## THE DATA
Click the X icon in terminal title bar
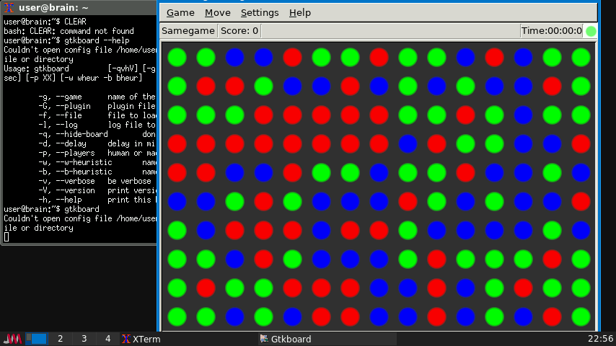This screenshot has height=346, width=616. coord(9,7)
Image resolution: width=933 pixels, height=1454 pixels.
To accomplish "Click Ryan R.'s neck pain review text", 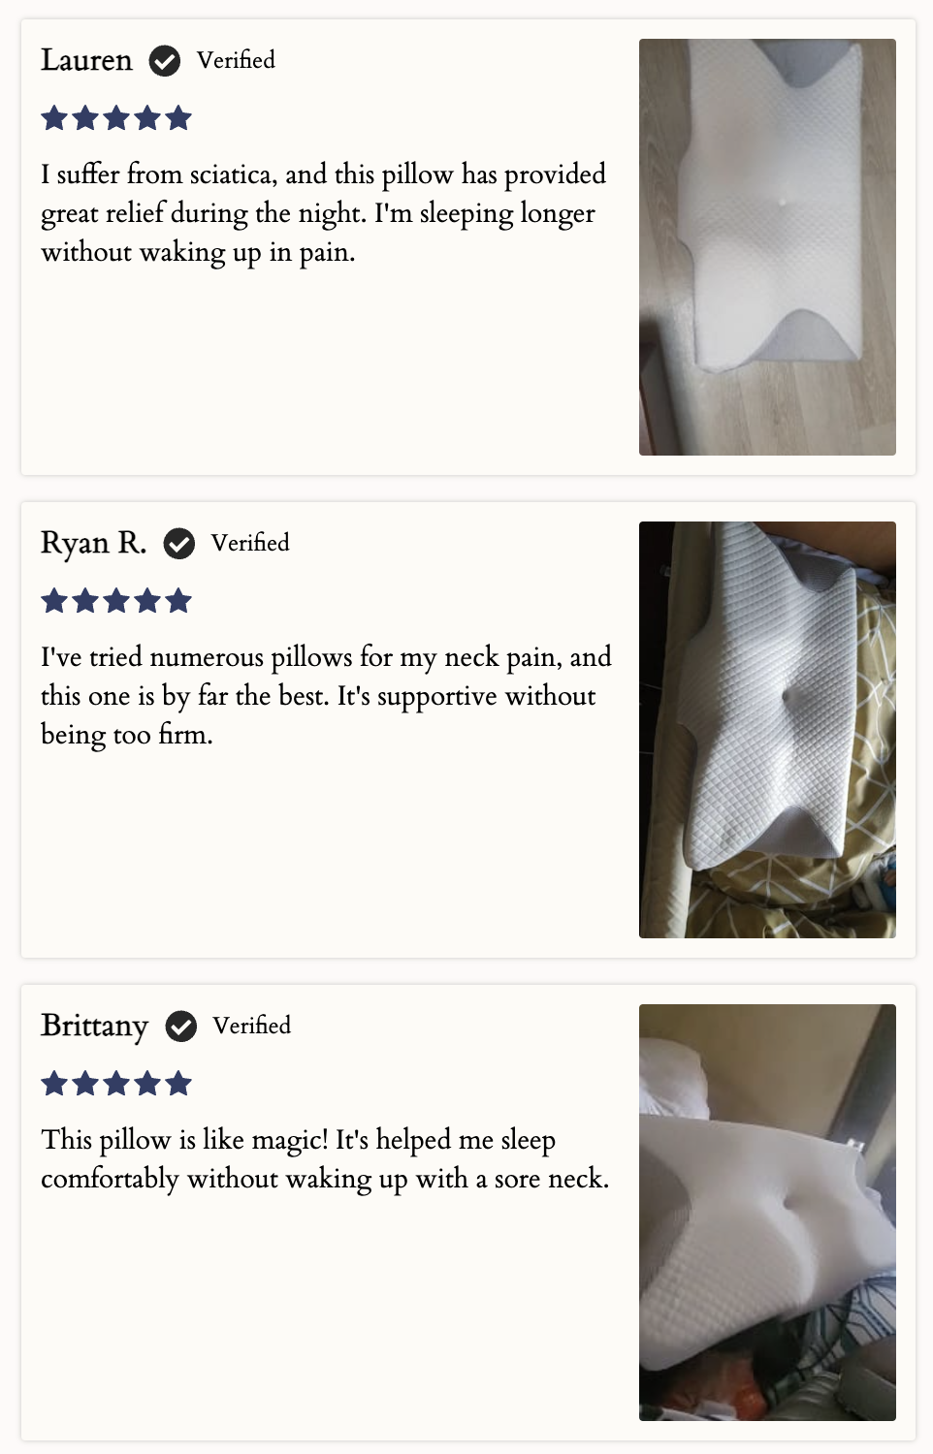I will [326, 696].
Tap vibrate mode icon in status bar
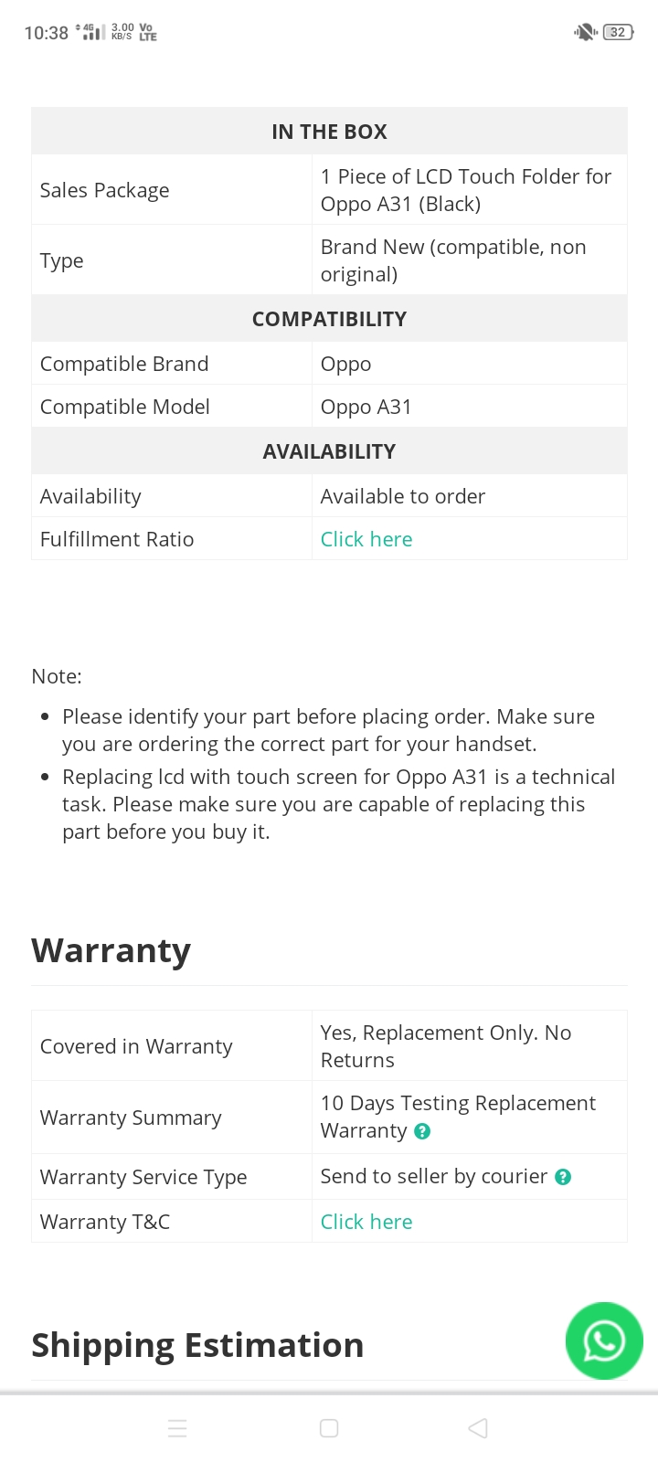 point(585,32)
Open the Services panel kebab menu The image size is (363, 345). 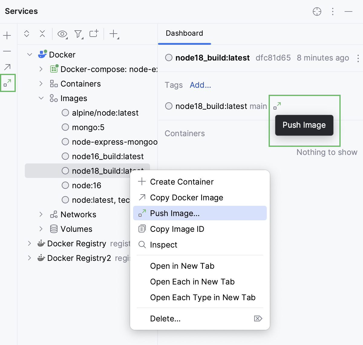click(x=333, y=12)
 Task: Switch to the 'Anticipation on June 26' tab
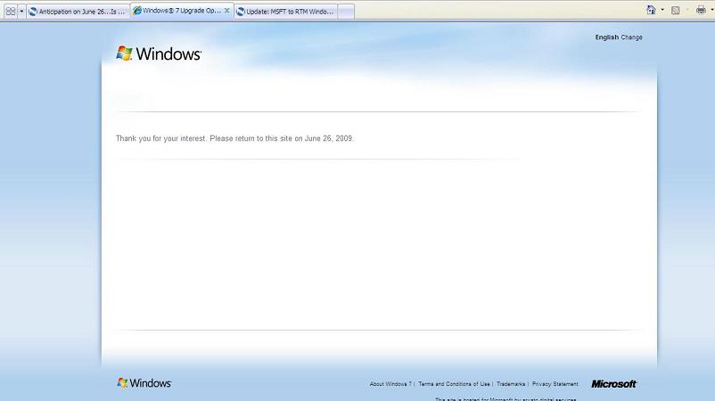click(78, 12)
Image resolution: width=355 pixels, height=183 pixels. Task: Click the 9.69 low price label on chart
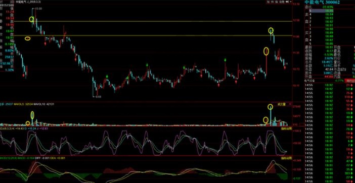[99, 97]
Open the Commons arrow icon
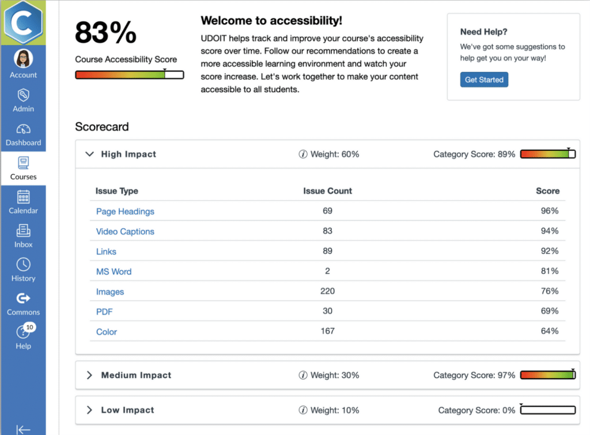590x435 pixels. [23, 298]
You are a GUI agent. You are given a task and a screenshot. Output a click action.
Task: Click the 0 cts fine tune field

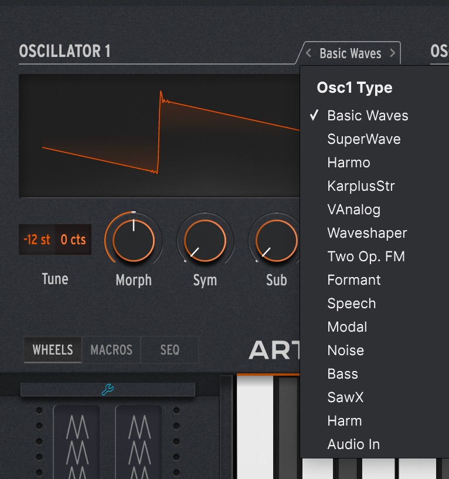click(x=73, y=240)
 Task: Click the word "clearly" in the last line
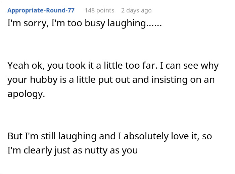pyautogui.click(x=36, y=150)
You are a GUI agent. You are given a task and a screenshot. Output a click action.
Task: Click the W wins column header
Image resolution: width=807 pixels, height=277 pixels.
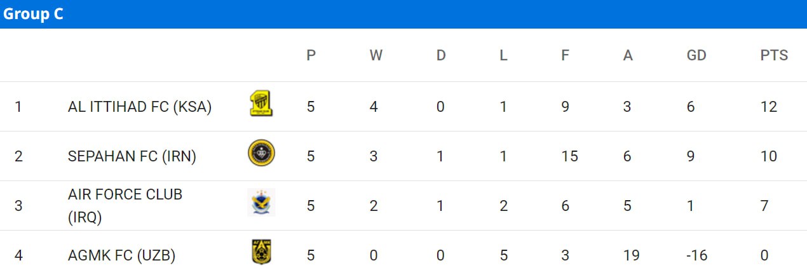tap(376, 55)
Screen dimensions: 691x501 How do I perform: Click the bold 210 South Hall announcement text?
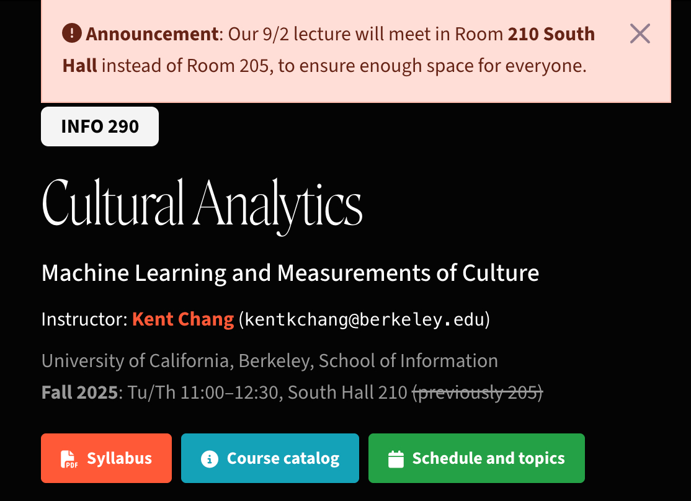551,34
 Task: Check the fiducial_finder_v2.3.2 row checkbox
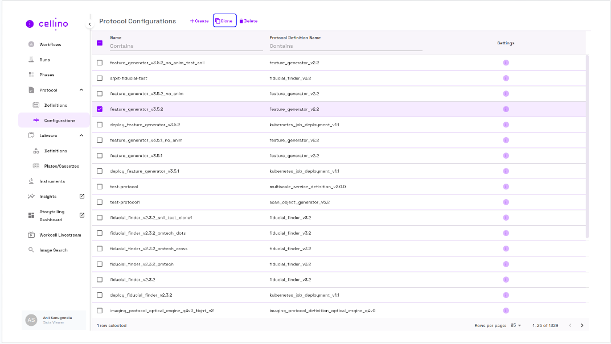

## REQUIREMENT
Repeat exactly, and only, the entries from the line with "Task: Click the 0 cts fine tune field" through the line with "Task: Click the W wins column header". Pictures are skipped.

## ANSWER SECTION
Task: Click the 0 cts fine tune field

click(x=73, y=240)
 Task: Click the word "clearly" in the last line
pyautogui.click(x=36, y=150)
You are a GUI agent. You are given a task and a screenshot. Output a click action.
Task: Click the W wins column header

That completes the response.